I had a quick google and it didn't look like the polo mk3 gearbox has a pilot bearing. Quite often front wheel drive gearboxes don't have one because the input shaft is held between two well spaced bearings.

I used an HRC90 style coupling on my car. these come unbored or taperlock. I bought two unbored ones and machined them myself, one keyed the other splined and shrunk them onto the respective shafts. I got them here:
http://www.bearingboys.co.uk/Couplings_-_HRC_Style-1661-c

Haven't broken them yet (warp9 zillaZ1k)

I am going on the assumption your motor to gearbox alignment is perfect.


----------



## cts_casemod (Aug 23, 2012)

dtbaker said:


> why are you set on going clutchless? retaining the clutch adds a little weight, but provides a good solution for minor alignment issues, some 'give' in the system stop/start, and another safety feature to disengage motor in a runaway condition from throttle or controller failure.


Im on an AC system.
After a few pages of debate about runaway conditions, I just decided I could not afford one. Also the clutch pedal is still there and kills the output for the motor.

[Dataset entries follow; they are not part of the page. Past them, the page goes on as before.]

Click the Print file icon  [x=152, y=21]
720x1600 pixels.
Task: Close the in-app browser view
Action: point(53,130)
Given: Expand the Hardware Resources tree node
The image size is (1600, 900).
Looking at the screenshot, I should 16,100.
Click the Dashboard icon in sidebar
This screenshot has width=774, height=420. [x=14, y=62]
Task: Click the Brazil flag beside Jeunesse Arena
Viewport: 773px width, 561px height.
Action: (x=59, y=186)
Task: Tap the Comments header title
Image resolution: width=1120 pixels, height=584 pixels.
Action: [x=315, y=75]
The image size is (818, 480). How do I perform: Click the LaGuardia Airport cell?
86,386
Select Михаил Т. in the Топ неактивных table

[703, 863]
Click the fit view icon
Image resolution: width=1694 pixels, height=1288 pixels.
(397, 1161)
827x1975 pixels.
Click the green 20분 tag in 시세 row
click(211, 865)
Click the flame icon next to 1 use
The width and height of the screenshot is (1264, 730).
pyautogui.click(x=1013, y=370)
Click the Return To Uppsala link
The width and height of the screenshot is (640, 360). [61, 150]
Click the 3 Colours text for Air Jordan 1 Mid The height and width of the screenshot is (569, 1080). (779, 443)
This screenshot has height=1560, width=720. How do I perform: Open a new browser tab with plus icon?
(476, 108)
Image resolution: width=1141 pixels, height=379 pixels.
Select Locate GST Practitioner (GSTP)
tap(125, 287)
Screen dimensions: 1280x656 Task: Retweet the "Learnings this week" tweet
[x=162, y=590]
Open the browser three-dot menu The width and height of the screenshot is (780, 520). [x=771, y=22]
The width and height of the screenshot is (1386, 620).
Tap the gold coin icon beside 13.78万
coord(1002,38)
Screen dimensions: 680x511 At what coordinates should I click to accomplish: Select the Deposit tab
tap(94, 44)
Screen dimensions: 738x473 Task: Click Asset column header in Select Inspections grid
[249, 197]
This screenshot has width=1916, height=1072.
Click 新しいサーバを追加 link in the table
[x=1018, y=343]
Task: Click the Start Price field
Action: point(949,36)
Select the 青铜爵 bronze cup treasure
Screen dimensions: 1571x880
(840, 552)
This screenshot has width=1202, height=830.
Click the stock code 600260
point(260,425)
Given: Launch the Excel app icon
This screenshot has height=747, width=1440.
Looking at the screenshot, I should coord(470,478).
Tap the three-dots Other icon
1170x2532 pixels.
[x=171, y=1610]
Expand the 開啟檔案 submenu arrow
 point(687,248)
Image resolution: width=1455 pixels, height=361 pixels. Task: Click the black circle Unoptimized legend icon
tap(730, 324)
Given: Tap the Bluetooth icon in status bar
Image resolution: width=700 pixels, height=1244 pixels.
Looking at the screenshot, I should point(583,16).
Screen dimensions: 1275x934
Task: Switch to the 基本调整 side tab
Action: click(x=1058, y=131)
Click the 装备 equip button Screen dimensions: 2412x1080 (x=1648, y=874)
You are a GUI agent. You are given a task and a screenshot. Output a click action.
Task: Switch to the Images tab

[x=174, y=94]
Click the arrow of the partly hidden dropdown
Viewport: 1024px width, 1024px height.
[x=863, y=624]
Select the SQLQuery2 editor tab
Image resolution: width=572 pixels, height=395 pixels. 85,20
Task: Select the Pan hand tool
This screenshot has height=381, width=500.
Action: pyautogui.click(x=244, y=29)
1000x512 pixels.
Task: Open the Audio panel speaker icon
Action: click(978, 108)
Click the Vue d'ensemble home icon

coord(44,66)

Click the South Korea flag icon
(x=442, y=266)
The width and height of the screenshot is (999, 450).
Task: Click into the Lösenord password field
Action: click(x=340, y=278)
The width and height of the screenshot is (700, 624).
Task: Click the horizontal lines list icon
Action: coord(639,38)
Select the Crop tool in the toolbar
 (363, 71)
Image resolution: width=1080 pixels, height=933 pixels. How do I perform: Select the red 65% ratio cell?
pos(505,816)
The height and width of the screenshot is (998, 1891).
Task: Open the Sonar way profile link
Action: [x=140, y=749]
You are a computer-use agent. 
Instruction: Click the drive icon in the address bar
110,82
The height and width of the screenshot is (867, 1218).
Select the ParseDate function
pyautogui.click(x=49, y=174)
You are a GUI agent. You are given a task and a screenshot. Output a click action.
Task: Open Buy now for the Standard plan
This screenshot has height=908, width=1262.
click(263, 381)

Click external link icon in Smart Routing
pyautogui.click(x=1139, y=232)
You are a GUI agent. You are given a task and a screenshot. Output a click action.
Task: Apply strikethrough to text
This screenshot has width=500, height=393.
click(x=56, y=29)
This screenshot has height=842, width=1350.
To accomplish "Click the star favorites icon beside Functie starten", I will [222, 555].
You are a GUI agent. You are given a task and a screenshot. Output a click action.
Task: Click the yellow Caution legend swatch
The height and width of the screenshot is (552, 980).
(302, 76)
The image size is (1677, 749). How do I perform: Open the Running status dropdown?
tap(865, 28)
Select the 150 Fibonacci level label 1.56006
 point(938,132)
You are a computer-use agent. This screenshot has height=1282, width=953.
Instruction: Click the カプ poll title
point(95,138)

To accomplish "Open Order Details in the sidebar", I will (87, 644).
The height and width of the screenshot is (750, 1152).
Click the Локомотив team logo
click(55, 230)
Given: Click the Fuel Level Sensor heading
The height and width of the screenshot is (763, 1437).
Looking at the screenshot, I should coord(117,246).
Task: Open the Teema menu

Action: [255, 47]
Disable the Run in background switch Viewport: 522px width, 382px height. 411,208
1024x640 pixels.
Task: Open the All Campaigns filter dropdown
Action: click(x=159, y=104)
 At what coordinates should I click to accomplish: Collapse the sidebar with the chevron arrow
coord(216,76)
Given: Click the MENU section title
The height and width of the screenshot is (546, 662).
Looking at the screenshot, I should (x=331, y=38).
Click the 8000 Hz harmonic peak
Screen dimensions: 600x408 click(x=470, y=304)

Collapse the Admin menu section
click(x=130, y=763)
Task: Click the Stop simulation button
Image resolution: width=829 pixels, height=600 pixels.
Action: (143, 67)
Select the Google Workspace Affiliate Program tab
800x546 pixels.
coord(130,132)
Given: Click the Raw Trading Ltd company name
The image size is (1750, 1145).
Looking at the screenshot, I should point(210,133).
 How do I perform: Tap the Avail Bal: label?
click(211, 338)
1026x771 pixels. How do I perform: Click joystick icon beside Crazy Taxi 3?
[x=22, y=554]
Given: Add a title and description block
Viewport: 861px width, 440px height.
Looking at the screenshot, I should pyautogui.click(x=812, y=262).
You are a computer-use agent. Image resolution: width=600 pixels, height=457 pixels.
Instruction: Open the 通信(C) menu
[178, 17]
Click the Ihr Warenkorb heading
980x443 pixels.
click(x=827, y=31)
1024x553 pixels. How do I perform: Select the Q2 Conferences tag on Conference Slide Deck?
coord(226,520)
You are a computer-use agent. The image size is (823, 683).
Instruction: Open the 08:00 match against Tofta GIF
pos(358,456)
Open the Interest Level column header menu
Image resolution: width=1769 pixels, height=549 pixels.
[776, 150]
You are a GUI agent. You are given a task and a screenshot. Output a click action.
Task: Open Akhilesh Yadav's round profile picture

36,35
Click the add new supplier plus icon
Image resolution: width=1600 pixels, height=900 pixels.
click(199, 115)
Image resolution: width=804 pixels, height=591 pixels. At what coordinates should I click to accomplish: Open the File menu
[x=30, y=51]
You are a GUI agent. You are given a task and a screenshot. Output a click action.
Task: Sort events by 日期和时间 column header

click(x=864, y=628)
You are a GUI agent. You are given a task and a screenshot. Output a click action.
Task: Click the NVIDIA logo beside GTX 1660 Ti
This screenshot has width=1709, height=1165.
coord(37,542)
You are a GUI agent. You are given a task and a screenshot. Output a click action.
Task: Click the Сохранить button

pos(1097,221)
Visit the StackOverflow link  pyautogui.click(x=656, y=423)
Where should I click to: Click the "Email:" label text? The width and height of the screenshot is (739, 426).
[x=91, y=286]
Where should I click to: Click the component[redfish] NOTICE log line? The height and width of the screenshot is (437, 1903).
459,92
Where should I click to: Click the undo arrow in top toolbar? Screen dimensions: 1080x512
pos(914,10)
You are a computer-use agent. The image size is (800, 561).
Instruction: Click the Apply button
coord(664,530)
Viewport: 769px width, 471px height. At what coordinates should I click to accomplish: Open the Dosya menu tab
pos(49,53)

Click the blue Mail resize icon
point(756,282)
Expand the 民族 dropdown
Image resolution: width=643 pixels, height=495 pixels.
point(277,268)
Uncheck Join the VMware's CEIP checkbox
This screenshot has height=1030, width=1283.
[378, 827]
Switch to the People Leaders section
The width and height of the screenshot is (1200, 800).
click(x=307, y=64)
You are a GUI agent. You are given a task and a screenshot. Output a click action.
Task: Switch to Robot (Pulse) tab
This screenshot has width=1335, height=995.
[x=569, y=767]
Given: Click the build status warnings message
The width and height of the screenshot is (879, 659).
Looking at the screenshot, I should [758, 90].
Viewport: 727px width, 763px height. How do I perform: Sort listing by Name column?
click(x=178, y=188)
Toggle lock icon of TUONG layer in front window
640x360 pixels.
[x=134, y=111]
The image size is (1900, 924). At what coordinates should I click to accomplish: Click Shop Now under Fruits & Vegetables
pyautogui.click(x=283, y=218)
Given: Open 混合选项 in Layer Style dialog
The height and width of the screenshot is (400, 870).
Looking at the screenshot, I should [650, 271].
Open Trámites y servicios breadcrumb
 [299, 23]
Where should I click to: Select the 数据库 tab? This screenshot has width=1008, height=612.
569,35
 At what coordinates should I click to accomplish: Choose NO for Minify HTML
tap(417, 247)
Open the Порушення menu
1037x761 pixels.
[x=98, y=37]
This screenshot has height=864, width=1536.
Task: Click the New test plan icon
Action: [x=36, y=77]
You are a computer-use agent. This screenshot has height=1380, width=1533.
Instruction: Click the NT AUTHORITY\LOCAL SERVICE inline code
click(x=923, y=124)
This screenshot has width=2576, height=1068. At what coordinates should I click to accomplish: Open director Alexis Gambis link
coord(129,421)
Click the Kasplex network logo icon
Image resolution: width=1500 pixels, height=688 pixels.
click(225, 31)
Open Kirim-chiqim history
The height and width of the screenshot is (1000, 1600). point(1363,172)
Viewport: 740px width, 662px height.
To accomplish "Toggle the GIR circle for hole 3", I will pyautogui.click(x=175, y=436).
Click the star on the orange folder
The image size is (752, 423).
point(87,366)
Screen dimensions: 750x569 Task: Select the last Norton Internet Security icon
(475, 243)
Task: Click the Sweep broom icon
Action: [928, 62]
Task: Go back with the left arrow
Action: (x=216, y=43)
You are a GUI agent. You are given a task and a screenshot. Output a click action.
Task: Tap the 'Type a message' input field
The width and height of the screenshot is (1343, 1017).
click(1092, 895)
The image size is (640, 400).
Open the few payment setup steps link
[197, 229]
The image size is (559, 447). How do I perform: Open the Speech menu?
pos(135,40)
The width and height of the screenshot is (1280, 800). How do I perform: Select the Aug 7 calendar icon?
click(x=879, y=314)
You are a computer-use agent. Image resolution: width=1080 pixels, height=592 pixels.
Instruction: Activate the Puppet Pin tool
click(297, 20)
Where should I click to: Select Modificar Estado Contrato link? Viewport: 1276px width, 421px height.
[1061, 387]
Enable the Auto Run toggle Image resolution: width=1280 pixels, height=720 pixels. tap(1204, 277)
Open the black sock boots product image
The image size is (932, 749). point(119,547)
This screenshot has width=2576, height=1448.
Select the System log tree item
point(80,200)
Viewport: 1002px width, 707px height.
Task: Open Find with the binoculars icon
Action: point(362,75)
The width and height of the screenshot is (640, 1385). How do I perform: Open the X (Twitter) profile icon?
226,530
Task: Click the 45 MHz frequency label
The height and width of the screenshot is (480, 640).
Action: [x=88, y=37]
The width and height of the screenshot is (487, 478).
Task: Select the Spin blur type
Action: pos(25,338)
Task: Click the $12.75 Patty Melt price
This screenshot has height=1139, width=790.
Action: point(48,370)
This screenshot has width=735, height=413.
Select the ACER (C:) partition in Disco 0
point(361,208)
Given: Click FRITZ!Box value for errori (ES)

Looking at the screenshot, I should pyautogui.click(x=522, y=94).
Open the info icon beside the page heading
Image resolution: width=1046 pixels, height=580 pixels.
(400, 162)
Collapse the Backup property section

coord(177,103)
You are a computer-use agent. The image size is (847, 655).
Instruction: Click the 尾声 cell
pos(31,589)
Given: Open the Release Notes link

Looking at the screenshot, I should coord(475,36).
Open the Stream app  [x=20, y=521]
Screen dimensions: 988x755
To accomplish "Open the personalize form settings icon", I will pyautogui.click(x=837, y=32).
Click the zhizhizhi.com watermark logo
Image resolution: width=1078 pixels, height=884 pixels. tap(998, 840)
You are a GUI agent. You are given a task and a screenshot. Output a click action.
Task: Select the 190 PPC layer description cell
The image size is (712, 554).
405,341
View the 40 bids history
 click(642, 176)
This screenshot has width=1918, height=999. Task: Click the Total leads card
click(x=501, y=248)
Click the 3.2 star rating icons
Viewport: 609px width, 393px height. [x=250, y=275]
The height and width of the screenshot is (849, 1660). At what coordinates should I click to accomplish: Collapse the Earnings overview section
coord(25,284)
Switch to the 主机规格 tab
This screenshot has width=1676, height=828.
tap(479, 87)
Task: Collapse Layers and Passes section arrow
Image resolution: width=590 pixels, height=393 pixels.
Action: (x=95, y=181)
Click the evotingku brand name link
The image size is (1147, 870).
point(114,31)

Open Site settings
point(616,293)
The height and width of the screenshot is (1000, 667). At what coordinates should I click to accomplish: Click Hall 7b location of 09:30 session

As with the clutch... Yes, I thought like that, so I started with a clutch, but in six months never really got to use it, so its one thing less to go wrong.



evmetro said:


> I went with solid, but I also piled my motor, tranny ad clutch into my car and took it to the best machine shop in town where I explained everything to them. Everything came out super precise.


How many miles since then?




dillond666 said:


> I had a quick google and it didn't look like the polo mk3 gearbox has a pilot bearing. Quite often front wheel drive gearboxes don't have one because the input shaft is held between two well spaced bearings.
> 
> I used an HRC90 style coupling on my car. these come unbored or taperlock. I bought two unbored ones and machined them myself, one keyed the other splined and shrunk them onto the respective shafts. I got them here:
> http://www.bearingboys.co.uk/Couplings_-_HRC_Style-1661-c
> ...


Just the clutch bearing, altought I am not using the tiny Polo gearbox. I am using one for the passats. Do you have a thread page with the work you done? I am curious about that setup


----------



## dillond666 (Dec 27, 2010)

cts_casemod said:


> Just the clutch bearing, altought I am not using the tiny Polo gearbox. I am using one for the passats. Do you have a thread page with the work you done? I am curious about that setup


Unfortunately I didn't document the coupling/bellhousing. I do have a few pictures which will give you an idea of the arrangement. As mine was on a rear drive gearbox I put a brass bush in the end of the motor shaft to support the gearbox input shaft. Please don't think the rusty plate went on like that! I welded the assembly together and turned the whole lot on the lathe with a temporary jig to make it all concentric to the input shaft bearing, then dowelled it to the gearbox casing.


----------



## cts_casemod (Aug 23, 2012)

dillond666 said:


> I do have a few pictures which will give you an idea of the arrangement [...] I welded the assembly together and turned the whole lot on the lathe with a temporary jig to make it all concentric to the input shaft bearing, then dowelled it to the gearbox casing.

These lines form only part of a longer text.